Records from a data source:
-=-=-
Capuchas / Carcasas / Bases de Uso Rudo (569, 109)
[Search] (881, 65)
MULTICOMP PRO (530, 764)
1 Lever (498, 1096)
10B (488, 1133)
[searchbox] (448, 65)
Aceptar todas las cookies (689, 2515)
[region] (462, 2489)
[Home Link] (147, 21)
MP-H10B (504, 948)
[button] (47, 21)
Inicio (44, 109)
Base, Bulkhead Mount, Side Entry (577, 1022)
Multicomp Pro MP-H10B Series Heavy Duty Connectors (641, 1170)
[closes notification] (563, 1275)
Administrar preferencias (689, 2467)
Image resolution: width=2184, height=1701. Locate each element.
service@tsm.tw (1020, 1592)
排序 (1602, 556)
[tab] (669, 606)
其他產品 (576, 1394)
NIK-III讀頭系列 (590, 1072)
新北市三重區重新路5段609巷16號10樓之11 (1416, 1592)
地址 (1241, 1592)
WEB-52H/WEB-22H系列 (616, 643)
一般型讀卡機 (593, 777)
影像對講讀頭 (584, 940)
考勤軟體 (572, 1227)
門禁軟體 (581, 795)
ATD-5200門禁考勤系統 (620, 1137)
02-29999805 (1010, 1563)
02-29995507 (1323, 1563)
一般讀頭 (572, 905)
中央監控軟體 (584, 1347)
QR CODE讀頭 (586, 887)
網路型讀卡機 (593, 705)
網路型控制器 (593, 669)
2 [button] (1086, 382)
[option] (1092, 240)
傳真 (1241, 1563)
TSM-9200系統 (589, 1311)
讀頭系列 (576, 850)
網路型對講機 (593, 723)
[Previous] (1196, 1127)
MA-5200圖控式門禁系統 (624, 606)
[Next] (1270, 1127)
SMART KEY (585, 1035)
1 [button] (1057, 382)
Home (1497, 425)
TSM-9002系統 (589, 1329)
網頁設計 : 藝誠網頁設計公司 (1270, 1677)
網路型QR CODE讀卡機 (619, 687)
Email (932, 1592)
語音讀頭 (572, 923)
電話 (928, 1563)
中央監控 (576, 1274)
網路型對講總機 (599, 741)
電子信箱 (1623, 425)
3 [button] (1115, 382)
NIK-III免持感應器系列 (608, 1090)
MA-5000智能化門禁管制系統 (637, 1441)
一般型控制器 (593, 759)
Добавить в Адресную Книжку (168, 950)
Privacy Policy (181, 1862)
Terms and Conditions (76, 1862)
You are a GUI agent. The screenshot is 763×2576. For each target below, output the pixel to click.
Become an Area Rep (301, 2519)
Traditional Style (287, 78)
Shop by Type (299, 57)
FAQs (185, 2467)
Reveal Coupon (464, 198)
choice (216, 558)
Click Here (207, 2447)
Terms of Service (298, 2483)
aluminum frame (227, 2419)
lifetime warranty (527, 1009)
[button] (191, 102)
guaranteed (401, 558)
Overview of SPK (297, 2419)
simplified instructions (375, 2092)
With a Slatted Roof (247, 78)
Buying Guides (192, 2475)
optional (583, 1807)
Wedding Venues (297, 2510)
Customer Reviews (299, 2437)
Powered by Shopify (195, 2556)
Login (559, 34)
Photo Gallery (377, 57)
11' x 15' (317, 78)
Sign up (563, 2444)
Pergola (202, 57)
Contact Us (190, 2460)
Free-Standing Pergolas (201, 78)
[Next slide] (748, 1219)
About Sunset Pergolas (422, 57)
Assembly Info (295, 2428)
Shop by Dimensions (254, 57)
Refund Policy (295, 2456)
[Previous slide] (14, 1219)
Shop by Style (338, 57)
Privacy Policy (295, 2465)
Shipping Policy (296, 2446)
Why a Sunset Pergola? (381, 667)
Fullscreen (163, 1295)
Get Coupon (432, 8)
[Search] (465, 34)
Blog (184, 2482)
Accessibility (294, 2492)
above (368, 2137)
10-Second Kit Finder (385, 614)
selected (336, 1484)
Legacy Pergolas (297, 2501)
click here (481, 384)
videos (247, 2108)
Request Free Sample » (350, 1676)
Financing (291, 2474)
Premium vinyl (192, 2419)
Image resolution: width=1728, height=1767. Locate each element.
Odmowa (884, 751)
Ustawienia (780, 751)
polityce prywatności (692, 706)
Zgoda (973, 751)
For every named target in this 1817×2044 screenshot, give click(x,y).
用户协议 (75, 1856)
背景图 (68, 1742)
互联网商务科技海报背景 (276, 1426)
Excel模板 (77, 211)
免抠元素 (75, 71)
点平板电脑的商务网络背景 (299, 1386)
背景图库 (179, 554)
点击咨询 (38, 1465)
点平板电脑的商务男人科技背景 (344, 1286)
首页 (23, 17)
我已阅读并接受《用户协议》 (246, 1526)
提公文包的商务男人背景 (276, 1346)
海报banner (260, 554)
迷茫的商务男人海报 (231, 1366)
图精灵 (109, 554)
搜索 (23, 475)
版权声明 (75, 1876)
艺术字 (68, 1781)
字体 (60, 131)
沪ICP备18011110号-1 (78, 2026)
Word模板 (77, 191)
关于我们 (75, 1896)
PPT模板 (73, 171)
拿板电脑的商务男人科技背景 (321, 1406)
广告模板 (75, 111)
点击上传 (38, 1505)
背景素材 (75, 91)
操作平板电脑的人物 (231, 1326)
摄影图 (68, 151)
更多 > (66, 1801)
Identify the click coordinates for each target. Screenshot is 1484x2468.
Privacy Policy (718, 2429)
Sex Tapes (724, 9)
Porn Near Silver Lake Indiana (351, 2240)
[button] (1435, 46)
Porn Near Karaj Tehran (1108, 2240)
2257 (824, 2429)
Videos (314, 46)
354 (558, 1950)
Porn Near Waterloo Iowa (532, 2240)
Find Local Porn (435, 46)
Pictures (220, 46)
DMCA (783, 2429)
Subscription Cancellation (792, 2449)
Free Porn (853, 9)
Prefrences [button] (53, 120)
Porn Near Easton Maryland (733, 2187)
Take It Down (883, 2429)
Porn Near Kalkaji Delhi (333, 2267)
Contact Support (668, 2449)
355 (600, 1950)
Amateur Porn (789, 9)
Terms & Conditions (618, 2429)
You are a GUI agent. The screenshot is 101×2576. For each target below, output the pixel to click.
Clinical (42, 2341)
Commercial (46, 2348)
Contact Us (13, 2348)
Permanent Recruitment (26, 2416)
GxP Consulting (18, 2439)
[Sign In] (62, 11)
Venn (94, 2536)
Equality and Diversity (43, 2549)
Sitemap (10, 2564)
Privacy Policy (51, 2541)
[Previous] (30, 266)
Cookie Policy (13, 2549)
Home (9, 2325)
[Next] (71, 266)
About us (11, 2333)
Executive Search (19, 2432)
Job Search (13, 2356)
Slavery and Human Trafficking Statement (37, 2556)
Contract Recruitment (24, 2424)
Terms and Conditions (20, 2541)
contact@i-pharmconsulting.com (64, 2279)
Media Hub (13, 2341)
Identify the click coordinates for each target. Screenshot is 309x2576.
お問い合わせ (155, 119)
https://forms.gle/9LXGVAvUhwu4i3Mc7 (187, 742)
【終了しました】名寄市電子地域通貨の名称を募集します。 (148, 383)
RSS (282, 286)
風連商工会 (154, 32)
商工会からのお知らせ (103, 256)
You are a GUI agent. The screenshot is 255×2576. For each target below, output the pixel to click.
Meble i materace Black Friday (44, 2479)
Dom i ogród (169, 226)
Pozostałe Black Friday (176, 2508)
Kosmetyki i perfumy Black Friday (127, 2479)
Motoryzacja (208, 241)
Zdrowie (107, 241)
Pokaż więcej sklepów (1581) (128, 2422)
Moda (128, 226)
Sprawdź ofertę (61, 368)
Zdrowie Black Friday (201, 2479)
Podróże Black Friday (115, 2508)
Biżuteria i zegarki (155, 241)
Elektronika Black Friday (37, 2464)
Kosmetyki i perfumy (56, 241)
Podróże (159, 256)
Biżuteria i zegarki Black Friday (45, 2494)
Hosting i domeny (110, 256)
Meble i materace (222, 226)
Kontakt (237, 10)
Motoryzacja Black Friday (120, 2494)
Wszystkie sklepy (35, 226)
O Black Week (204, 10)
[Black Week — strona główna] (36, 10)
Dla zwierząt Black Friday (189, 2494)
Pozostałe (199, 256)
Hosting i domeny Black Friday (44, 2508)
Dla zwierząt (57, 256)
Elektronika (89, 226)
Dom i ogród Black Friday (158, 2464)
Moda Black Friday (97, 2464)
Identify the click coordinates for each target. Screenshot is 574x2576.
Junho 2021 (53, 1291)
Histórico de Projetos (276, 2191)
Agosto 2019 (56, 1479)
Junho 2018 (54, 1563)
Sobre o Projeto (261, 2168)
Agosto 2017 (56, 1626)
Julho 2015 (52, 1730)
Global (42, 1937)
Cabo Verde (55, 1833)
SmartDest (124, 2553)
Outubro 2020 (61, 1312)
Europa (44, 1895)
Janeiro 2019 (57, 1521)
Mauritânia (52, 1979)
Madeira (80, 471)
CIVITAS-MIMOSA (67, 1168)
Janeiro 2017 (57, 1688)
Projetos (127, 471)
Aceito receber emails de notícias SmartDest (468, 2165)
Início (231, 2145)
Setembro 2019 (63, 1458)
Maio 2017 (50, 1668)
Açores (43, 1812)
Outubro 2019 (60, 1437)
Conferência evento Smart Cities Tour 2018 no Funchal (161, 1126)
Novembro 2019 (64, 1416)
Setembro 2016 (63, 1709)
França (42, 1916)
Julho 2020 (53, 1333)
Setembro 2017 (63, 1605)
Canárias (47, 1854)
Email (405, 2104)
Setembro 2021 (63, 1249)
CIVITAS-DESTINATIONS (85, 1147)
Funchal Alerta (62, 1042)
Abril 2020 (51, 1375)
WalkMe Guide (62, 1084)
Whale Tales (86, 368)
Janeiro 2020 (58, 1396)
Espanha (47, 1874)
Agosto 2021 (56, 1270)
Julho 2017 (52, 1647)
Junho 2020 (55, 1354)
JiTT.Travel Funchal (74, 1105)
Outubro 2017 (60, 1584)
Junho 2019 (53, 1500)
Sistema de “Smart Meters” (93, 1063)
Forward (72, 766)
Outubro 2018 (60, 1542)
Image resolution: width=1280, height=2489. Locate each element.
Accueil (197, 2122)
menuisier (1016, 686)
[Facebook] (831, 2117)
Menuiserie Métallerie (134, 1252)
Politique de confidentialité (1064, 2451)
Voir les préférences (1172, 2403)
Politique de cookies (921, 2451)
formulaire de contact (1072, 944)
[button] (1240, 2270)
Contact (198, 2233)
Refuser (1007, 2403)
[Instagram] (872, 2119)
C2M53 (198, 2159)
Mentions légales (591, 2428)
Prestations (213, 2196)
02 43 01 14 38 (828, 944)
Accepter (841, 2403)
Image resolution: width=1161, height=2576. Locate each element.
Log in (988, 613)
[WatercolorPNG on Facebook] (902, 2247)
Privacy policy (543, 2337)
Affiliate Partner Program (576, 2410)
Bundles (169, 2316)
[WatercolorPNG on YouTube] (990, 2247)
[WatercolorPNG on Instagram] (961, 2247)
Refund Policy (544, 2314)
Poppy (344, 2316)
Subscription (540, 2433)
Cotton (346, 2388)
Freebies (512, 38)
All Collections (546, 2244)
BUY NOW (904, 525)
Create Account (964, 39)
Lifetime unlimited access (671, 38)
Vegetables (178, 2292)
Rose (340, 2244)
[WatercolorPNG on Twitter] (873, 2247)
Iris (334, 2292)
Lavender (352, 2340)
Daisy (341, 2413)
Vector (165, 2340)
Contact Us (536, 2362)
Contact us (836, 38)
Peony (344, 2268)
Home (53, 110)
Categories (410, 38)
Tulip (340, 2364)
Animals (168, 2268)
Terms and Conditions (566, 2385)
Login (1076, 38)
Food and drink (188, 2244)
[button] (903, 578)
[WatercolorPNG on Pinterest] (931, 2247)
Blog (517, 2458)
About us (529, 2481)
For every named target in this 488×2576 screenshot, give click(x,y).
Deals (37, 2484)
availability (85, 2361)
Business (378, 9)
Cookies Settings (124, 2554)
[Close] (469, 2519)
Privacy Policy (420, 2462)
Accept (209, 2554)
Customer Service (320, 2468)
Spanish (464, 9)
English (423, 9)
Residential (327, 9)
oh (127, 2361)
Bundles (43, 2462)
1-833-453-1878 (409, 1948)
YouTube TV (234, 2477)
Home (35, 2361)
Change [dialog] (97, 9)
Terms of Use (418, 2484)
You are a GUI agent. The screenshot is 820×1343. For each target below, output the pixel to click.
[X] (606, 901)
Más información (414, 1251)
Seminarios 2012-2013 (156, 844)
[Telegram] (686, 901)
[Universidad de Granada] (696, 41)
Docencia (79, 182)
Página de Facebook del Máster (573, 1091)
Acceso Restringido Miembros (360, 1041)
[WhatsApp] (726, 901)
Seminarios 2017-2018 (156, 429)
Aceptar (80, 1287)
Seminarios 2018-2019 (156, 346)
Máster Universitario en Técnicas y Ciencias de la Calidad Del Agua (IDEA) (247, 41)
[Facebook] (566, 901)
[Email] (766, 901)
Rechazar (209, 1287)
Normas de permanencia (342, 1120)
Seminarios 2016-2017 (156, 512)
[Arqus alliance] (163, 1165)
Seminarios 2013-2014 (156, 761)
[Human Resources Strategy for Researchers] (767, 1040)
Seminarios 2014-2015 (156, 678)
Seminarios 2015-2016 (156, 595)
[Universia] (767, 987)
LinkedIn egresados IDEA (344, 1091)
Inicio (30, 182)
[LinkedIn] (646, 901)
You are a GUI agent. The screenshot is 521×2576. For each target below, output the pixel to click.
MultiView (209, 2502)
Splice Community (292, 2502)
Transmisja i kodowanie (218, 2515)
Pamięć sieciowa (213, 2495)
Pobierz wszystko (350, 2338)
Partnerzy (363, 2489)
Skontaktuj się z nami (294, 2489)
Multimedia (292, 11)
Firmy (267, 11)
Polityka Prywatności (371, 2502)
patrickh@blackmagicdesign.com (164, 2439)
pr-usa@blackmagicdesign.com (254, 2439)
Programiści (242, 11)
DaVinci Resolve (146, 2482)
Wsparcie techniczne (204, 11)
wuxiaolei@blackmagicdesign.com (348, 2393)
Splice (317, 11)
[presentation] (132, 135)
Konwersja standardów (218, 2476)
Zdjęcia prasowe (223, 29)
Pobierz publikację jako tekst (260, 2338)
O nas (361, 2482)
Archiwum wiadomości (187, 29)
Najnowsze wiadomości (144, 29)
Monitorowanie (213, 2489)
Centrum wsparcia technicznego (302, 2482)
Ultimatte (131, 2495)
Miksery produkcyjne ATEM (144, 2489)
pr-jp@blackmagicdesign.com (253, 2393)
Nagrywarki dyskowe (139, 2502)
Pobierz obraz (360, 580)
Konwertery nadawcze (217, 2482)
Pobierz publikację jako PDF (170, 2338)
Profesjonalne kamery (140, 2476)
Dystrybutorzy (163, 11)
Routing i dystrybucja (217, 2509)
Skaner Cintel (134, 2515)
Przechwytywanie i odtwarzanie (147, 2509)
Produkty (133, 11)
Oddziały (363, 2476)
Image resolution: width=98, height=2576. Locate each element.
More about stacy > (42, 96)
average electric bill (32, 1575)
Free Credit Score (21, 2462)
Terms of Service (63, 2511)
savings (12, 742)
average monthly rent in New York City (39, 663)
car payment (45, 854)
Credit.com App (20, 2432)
-=-=-
» **PROBLEM TO SOLVE**:
Write down, word for word, the lines above from the one containing "YouTube TV (234, 2477)" through the one containing "Seminarios 2012-2013 (156, 844)", both ends included.

» **ANSWER SPACE**:
YouTube TV (234, 2477)
Home (35, 2361)
Change [dialog] (97, 9)
Terms of Use (418, 2484)
You are a GUI agent. The screenshot is 820×1343. For each target below, output the pixel to click.
[X] (606, 901)
Más información (414, 1251)
Seminarios 2012-2013 (156, 844)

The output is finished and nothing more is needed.